GIVEN DATA –
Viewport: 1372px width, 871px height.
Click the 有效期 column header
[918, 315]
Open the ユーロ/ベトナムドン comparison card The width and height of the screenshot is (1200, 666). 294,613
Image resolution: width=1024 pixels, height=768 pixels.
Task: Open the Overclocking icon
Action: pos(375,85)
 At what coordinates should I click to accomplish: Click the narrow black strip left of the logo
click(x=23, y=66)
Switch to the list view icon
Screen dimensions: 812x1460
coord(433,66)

...

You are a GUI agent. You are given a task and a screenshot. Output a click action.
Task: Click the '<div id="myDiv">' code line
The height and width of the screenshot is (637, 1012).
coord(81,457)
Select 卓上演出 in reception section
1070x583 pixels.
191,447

--

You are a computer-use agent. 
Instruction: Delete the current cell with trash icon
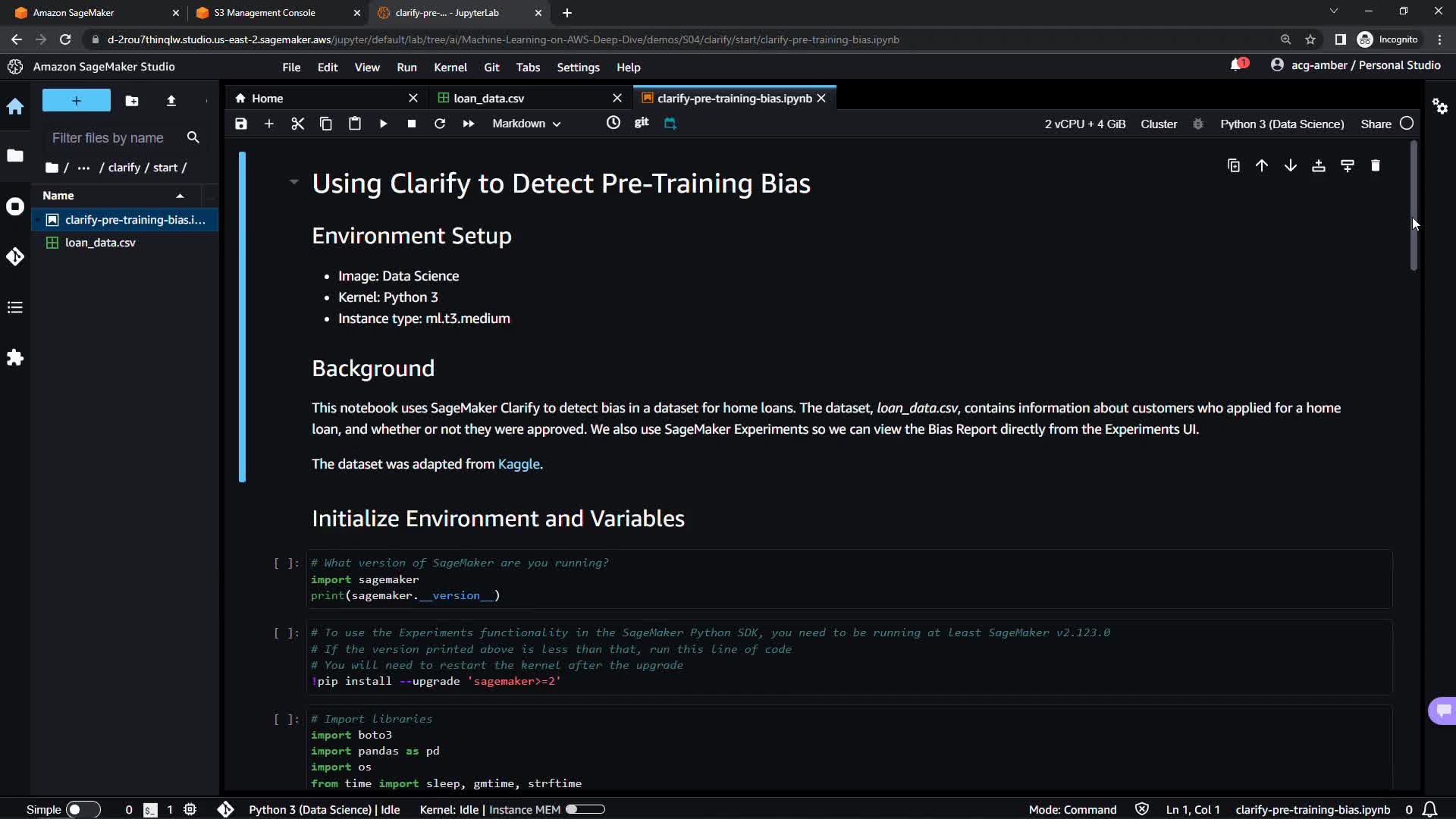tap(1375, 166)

EXERCISE INSTRUCTIONS – Can you copy out the rows word for word, beginning with the line that has "Viewport: 1372px width, 871px height." and stopping after the line that has "coord(433,66)"?

EXPECTED OUTPUT –
Viewport: 1372px width, 871px height.
Click the 有效期 column header
[918, 315]
Open the ユーロ/ベトナムドン comparison card The width and height of the screenshot is (1200, 666). 294,613
Image resolution: width=1024 pixels, height=768 pixels.
Task: Open the Overclocking icon
Action: pos(375,85)
 At what coordinates should I click to accomplish: Click the narrow black strip left of the logo
click(x=23, y=66)
Switch to the list view icon
Screen dimensions: 812x1460
coord(433,66)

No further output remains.